In the rapidly evolving landscape of artificial intelligence (AI), the Internet of Things (IoT), and machine learning, major global companies are intensifying efforts to develop cutting-edge AI semiconductors capable of processing vast amounts of data with optimal energy efficiency. Among these innovations, neuromorphic computing, inspired by the architecture of the human brain, has gained prominence. While the industry witnesses a surge in the development of devices mimicking biological neurons and synapses, the challenge lies in integrating these individual components into a cohesive system for thorough validation and optimization.

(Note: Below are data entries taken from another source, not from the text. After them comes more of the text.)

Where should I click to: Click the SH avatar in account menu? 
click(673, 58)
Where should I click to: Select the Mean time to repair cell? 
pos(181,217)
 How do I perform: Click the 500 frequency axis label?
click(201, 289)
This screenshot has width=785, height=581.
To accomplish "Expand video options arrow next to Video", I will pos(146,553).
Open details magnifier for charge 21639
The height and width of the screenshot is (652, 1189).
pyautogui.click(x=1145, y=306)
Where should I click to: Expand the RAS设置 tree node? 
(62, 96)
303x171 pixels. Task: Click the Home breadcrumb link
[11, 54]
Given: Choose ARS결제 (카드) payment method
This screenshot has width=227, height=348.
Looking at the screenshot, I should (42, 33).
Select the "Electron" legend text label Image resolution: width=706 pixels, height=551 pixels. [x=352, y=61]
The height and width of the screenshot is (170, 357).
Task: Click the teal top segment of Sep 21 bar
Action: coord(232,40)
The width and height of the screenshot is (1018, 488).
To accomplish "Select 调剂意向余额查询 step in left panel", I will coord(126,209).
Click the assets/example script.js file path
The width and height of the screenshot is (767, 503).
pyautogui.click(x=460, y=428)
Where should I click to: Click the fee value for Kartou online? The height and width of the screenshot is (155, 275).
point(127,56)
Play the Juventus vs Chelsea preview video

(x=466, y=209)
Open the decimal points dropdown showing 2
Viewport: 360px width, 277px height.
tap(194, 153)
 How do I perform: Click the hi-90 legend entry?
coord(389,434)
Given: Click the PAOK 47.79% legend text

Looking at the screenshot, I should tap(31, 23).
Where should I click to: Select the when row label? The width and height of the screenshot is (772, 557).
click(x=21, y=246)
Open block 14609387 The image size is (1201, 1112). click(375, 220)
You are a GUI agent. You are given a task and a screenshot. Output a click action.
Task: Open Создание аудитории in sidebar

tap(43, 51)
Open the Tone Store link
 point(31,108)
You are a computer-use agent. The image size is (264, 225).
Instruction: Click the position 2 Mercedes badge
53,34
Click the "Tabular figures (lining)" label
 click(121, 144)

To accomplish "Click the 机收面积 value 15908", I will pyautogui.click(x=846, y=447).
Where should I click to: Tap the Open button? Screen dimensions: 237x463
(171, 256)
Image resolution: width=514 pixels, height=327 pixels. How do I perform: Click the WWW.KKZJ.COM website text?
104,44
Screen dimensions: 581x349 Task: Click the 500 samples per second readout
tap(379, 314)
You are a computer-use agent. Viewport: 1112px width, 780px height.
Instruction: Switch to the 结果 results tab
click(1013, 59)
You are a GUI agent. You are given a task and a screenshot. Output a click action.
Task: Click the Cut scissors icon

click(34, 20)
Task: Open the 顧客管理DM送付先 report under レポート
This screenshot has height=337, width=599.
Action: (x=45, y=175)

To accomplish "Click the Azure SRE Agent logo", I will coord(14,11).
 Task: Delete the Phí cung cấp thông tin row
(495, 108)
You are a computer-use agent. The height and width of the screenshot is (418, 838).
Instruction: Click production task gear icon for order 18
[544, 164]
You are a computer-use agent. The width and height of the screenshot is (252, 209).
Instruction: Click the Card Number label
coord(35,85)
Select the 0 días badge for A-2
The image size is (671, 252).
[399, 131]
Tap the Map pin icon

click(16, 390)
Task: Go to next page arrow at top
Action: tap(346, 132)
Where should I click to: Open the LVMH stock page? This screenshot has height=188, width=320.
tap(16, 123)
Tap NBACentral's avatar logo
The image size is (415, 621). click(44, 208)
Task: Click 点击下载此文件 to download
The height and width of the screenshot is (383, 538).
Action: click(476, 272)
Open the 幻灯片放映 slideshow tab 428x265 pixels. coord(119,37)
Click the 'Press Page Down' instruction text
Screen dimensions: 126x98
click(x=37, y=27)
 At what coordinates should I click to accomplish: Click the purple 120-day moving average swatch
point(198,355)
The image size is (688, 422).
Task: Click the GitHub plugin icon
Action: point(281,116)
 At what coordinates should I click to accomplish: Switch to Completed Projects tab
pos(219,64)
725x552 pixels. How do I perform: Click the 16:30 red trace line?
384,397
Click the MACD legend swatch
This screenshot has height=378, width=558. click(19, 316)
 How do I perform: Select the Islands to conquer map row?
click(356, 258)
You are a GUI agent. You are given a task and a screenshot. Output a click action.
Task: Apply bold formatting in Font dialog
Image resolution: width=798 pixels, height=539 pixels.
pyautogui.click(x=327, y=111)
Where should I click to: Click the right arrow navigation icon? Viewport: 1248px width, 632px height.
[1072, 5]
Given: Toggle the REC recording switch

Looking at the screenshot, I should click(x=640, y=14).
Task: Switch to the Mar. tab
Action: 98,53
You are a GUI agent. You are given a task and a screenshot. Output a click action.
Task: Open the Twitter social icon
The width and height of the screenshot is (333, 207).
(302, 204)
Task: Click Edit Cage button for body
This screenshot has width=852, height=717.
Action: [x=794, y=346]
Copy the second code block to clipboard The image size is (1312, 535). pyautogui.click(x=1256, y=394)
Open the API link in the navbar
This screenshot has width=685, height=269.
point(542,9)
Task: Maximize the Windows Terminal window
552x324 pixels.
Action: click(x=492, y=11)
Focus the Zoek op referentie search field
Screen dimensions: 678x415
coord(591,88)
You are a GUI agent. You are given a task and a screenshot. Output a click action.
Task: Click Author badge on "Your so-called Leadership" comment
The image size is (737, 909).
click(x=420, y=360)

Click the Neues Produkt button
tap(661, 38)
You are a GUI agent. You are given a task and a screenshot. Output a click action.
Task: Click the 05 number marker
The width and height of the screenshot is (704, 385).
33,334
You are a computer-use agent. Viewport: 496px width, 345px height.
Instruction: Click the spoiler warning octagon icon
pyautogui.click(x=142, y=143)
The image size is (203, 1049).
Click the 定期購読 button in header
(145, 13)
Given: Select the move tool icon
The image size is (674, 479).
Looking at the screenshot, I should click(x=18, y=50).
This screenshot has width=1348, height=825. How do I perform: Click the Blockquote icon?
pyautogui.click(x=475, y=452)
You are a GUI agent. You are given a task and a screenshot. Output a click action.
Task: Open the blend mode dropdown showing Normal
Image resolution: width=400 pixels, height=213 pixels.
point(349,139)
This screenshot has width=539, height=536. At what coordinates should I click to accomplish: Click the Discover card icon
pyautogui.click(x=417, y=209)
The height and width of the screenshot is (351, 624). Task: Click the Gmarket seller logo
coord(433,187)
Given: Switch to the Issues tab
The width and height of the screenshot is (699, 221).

Addressing this crucial need, Dr. Joon Young Kwak and his team at the Center for Neuromorphic Engineering, Korea Institute of Science and Technology (KIST), have introduced a breakthrough integrated element technology for artificial neuromorphic devices. Their approach enables the connection of neurons and synapses akin to assembling "Lego blocks," laying the groundwork for the creation of large-scale artificial neural network hardware. The team utilized hBN, a two-dimensional material known for high integration and ultra-low power implementation, to fabricate vertically-stacked memristor devices that exhibit characteristics resembling biological neurons and synapses.

The significance of the team's achievement lies in the uniformity of material and structure across the artificial neuron and synaptic devices, setting them apart from traditional silicon CMOS-based counterparts with intricate structures. This innovation streamlines the fabrication process and enhances network scalability. The researchers successfully implemented the fundamental "neuron-synapse-neuron" structure in hardware, showcasing spike signal-based information transmission—an emulation of how the human brain functions. The experimental validation of modulating spike signal information between two neurons, adjusting to the synaptic weights of the artificial synaptic device, underscores the potential of hBN-based emerging devices for low-power, large-scale AI hardware systems. Dr. Joon Young Kwak envisions this breakthrough as a catalyst for efficiently processing data in real-life applications like smart cities, healthcare, next-generation communications, weather forecasting, and autonomous vehicles, promising a substantial reduction in energy consumption and a leap beyond the scaling limits of existing silicon CMOS-based devices.